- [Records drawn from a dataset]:
^^^^^^^^^^^^^^^^

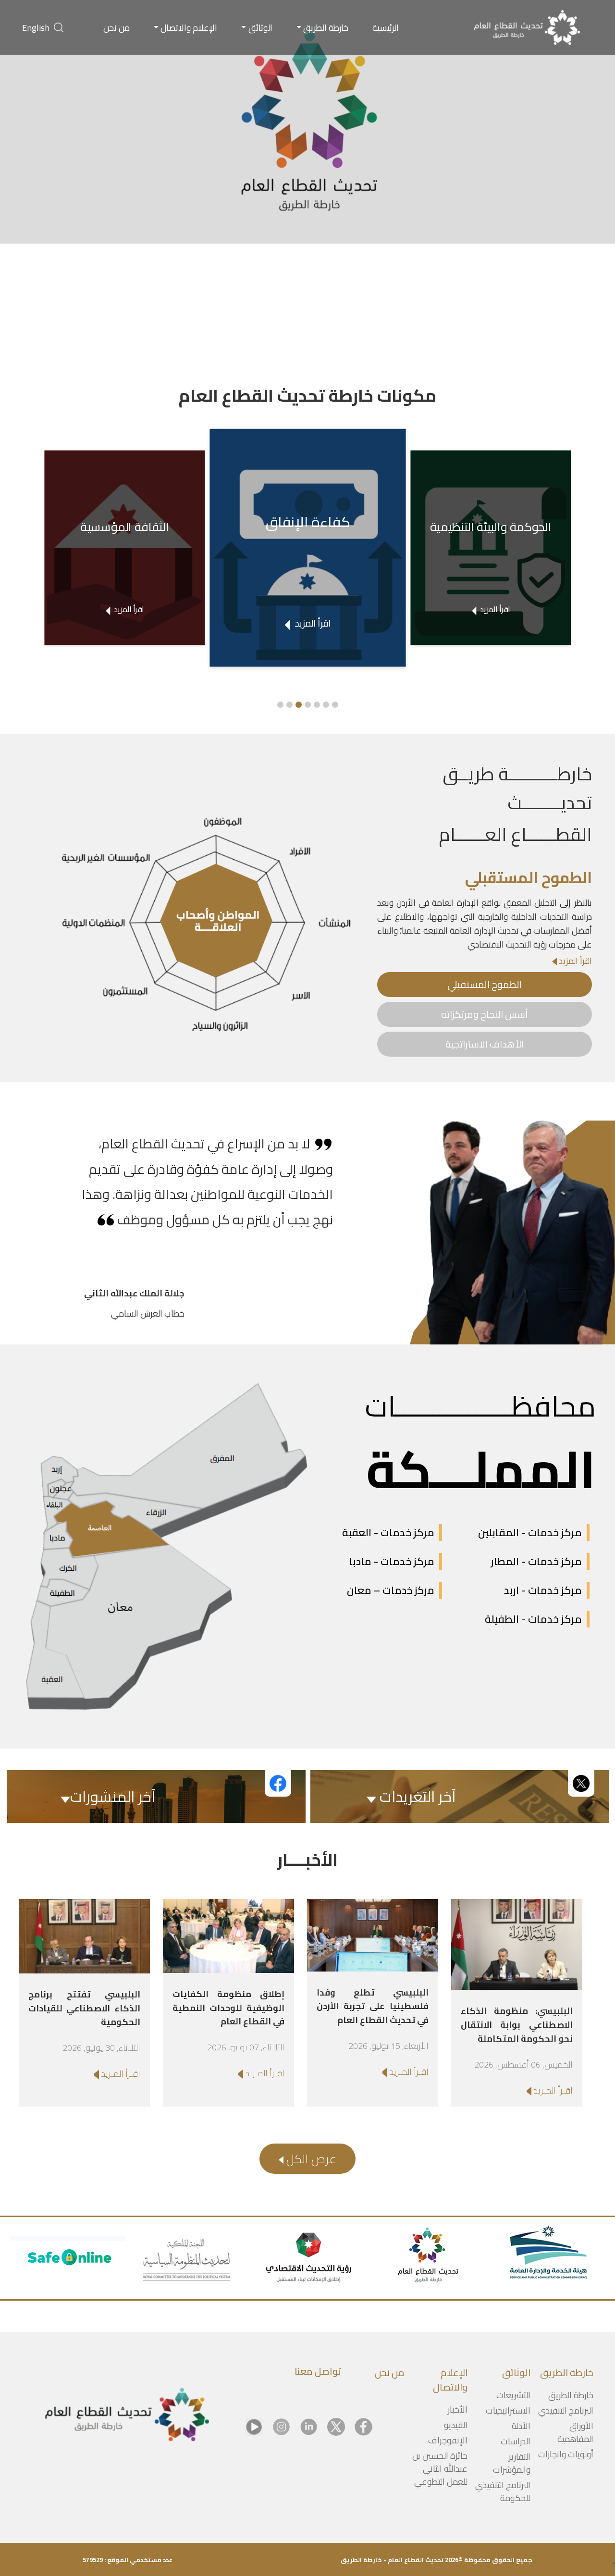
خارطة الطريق (325, 28)
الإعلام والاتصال (188, 28)
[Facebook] (363, 2427)
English (35, 28)
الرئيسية (385, 28)
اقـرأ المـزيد (552, 2090)
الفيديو (455, 2425)
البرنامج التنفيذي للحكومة (502, 2491)
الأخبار (457, 2409)
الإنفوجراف (447, 2440)
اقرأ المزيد (574, 961)
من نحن (116, 28)
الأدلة (521, 2426)
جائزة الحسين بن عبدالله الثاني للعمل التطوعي (439, 2469)
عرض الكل (309, 2158)
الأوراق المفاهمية (575, 2432)
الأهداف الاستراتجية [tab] (484, 1044)
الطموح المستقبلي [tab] (484, 984)
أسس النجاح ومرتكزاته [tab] (484, 1014)
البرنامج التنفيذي (565, 2410)
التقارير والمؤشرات (511, 2463)
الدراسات (515, 2441)
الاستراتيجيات (508, 2410)
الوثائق (260, 28)
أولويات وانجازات (565, 2454)
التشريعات (513, 2395)
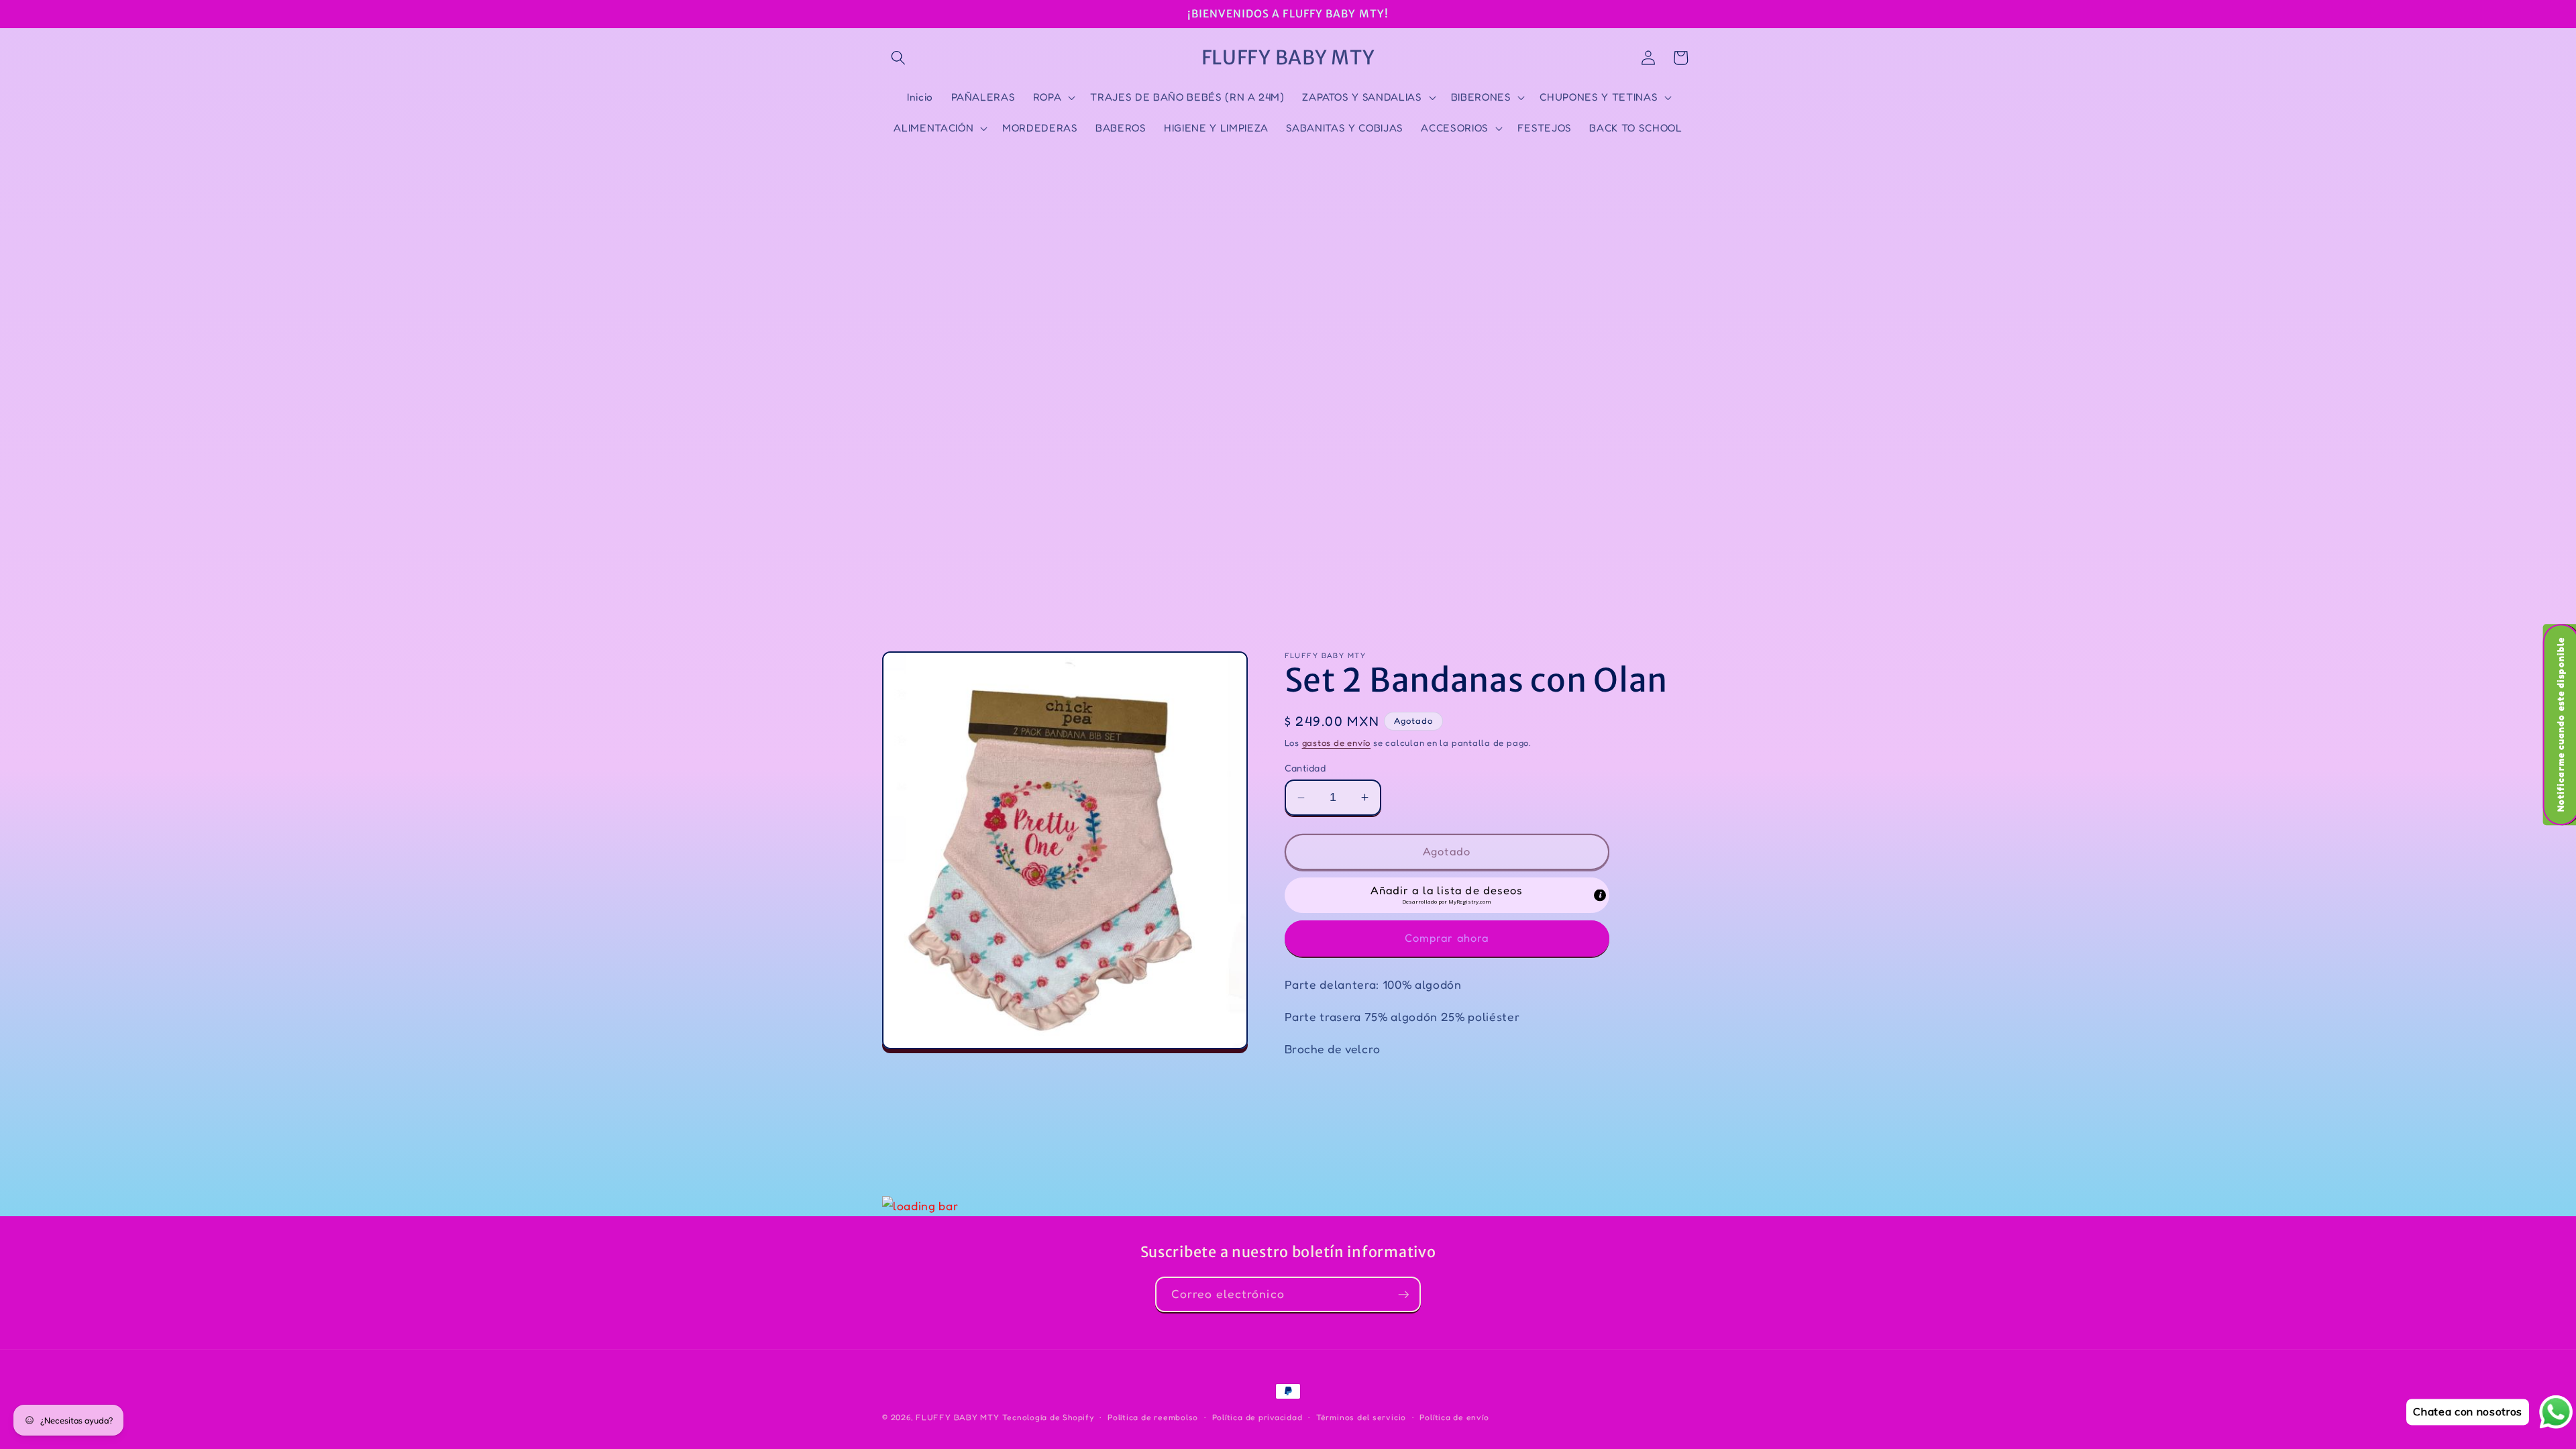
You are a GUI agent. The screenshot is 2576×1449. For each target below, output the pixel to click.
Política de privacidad (1257, 1417)
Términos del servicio (1361, 1417)
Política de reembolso (1153, 1417)
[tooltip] (1600, 896)
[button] (898, 58)
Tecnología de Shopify (1048, 1417)
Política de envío (1454, 1417)
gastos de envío (1336, 742)
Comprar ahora (1447, 938)
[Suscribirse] (1403, 1295)
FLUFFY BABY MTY (958, 1417)
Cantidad (1305, 767)
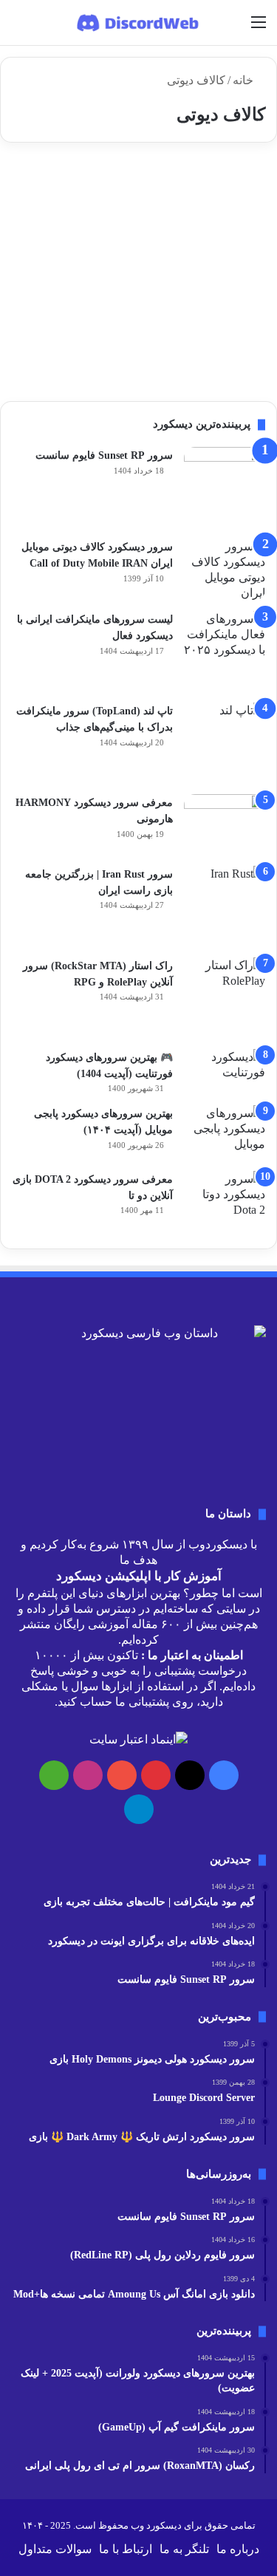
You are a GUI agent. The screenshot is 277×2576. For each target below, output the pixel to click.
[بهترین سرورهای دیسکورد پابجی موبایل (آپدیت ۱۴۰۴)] (224, 1133)
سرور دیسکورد (218, 189)
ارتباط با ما (125, 2549)
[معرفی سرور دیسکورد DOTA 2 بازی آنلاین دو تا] (224, 1202)
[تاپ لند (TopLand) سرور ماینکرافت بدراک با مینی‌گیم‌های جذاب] (224, 743)
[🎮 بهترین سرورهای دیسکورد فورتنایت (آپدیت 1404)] (224, 1072)
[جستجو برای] (18, 27)
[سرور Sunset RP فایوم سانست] (224, 487)
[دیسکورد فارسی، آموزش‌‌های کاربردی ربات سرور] (138, 22)
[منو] (258, 27)
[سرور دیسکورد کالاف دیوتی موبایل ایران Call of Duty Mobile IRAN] (224, 570)
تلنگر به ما (184, 2549)
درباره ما (237, 2549)
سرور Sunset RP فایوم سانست (104, 455)
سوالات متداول (55, 2549)
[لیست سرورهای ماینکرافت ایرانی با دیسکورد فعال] (224, 651)
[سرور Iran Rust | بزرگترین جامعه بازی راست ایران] (224, 906)
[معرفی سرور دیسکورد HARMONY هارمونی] (224, 824)
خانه (244, 80)
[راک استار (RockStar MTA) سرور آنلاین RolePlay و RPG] (224, 998)
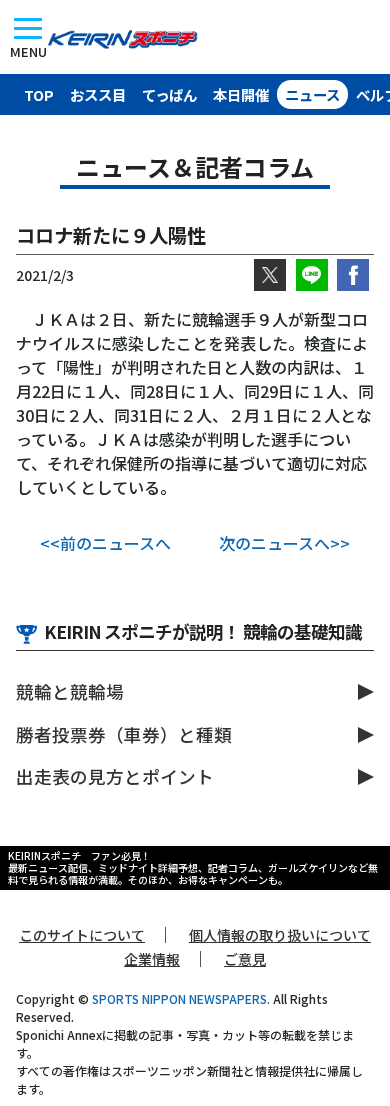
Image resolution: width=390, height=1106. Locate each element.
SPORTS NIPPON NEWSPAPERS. (181, 998)
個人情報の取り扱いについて (280, 935)
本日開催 (241, 94)
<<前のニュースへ (105, 543)
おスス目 (98, 94)
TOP (39, 94)
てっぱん (169, 94)
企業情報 (152, 959)
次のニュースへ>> (284, 543)
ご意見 (245, 959)
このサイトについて (82, 935)
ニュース (312, 94)
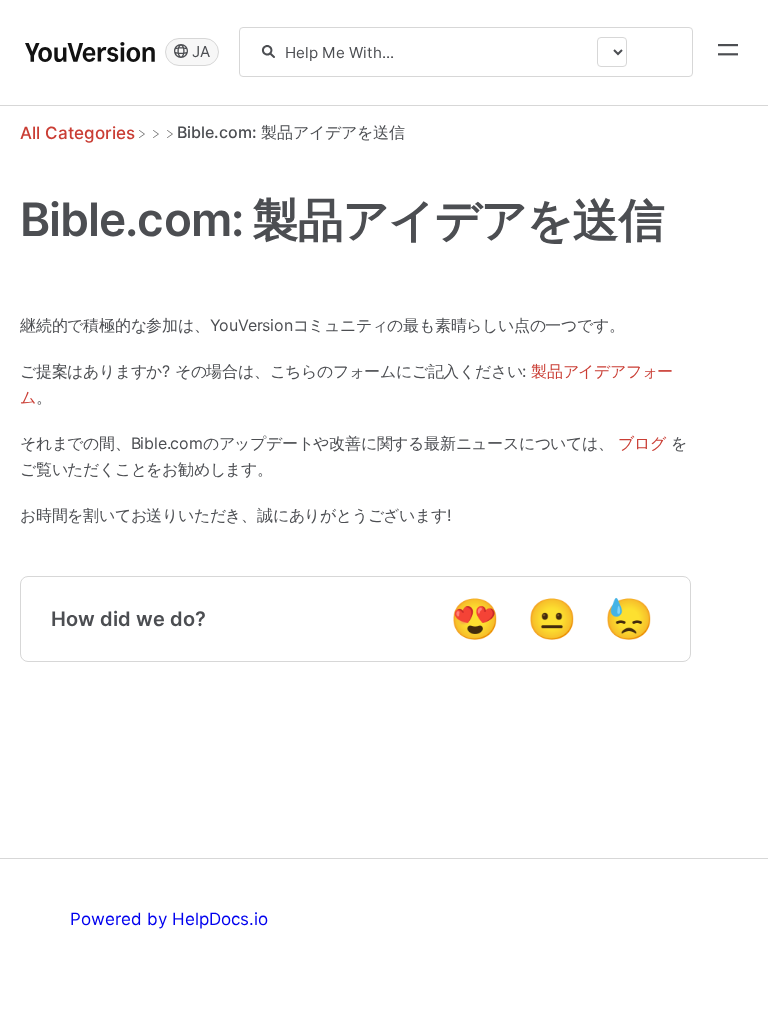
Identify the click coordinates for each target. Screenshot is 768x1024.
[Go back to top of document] (50, 919)
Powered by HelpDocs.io (169, 919)
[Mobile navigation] (728, 52)
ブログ (641, 443)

^^^^^^^^^^^^^^^^

- [Problem details]: Both the line containing "Comprar ahora (1447, 938)" and the line containing "[معرفی سرور دیسکورد DOTA" above belong in the output, as do the lines between them. Print them exactly, without pictures.

- [Result]:
Comprar ahora (1447, 938)
[Suscribirse] (1403, 1295)
FLUFFY BABY MTY (958, 1417)
Cantidad (1305, 767)
You are a GUI agent. The screenshot is 277×2576. For each target below, output the pixel to click.
[بهترین سرورهای دیسکورد پابجی موبایل (آپدیت ۱۴۰۴)] (224, 1133)
سرور دیسکورد (218, 189)
ارتباط با ما (125, 2549)
[معرفی سرور دیسکورد DOTA 2 بازی آنلاین دو تا] (224, 1202)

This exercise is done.